Clare Rewcastle Brown: UK journalist sentenced to two years for defaming Malaysia’s former queen

The 64-year-old alleges she was targetted for her reporting on the multibillion-dollar scandal involving Malaysian sovereign fund.

British investigative journalist has been sentenced in absentia to two years in prison by a Malaysian court for criminally defaming the country’s former Queen Nur Zahirah in her book “The Sarawak Report – The Inside Story of the 1MDB Expose”.

Clare Rewcastle Brown accuses Malaysia of seeking “political revenge” for her damning reporting that exposed corruption in the upper echelons of power in the country.

The 1MDB scandal toppled the powerful former prime minister Najib Razak and saw him jailed, as well as corruption charges brought against Goldman Sachs executives.

In an interview with the BBC, 64-year-old Rewcastle Brown said: “I’m afraid this is malicious, it is politically motivated.
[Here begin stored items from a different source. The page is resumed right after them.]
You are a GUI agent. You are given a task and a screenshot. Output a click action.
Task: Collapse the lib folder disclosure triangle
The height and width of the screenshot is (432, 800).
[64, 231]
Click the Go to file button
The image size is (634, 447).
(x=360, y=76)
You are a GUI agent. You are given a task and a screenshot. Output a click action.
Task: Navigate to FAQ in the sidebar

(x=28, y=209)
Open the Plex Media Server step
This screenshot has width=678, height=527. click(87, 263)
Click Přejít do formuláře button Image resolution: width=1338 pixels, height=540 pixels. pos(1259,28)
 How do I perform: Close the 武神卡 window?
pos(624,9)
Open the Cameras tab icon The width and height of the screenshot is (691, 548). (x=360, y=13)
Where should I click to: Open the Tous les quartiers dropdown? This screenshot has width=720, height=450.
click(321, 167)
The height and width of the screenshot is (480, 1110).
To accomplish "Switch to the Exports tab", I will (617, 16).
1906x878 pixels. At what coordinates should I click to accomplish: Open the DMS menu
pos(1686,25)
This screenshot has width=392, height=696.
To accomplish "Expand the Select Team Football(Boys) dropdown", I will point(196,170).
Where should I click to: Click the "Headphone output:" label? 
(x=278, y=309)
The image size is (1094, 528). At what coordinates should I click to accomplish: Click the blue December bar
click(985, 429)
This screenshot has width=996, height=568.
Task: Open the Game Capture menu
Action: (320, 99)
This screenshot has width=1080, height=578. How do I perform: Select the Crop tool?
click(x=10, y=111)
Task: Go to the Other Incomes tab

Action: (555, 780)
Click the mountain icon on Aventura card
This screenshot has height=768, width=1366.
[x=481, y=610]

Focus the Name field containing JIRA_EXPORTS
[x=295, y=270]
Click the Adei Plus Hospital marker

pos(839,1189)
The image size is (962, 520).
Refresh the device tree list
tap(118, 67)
And I see it as revenge for my public interest journalism.

“I think there are a lot of very powerful and wealthy people in Malaysia who are revengeful that I identified the corruption of their former prime minister [Najib Razak], who remains popular and powerful and wealthy.

“And I think that it’s no coincidence that just two or three days after [he] failed to get a pardon from the [Malaysian] King that would have let him out of jail after a fraction of his sentence, that this sentence was then passed against me.”

She is appealing the sentence, which she says came as a surprise from a single-day hearing. She says she was neither notified nor given a chance to defend herself.

Rewcastle Brown says she was targetted for her reporting on the multibillion-dollar scandal involving the theft of $4.5bn from the Malaysian sovereign fund. Investigations by Rewcastle Brown – who is also the founder and editor of the website Sarawak Report – led to the unveiling of the 1MDB Development Fund scandal, uncovering massive allegations of kleptocracy by the Malaysian prime minister. The scandal also shook the global financial world, pushed the offshore finance industry into turmoil, and left numerous high-profile personalities in Hollywood, Vegas, and New York in a state of embarrassment, the Centre for Investigative Journalism states.

“I have become somewhat emblematic in the eyes of those who are deeply resentful that Najib was found guilty and convicted of this crime,” the journalist said.

“We can speculate, but I think that it’s hard to come to the conclusion other than it is all connected to this 1MDB case.”

The Committee to Protect Journalists [CPJ] has condemned the Malaysian court’s decision and said it was a direct threat to press freedom and an attempt to silence investigative journalism, particularly concerning official corruption.

“Malaysia should scrap the outrageous prison sentence given to Clare Rewcastle-Brown and stop harassing the journalist over her crucial reporting on the country’s 1MDB scandal, recognised as one of the world’s biggest-ever corruption cases,” Shawn Crispin, CPJ’s senior Southeast Asia representative, said on Friday. “The harsh ruling will deter all reporters from investigating official corruption in Malaysia and represents a clear and present danger to press freedom in the country.”

The International Federation of Journalists [IFJ] also condemned the journalist’s sentencing and called on the Malaysian authorities to immediately reverse this punitive decision.

In a statement, IFJ said: “The punitive verdict in the criminal defamation case against Clare Rewcastle-Brown is a blatant attempt by the Malaysian authorities to quash critical reportage and crucial investigative journalism. Journalists must be permitted to report without repercussions on matters in the publish interest, and this ruling signifies a severe threat to press freedom. The IFJ calls for the immediate reversal of all charges against Rewcastle-Brown and calls on the Malaysian government to cease using harassment and intimidatory tactics towards journalists and whistle-blowers.”

Rewcastle Brown said she remains determined to continue her work in journalism, advocating for the right to report on issues of public interest. She said she was hoping for support from the UK government and international organisations to contest her conviction.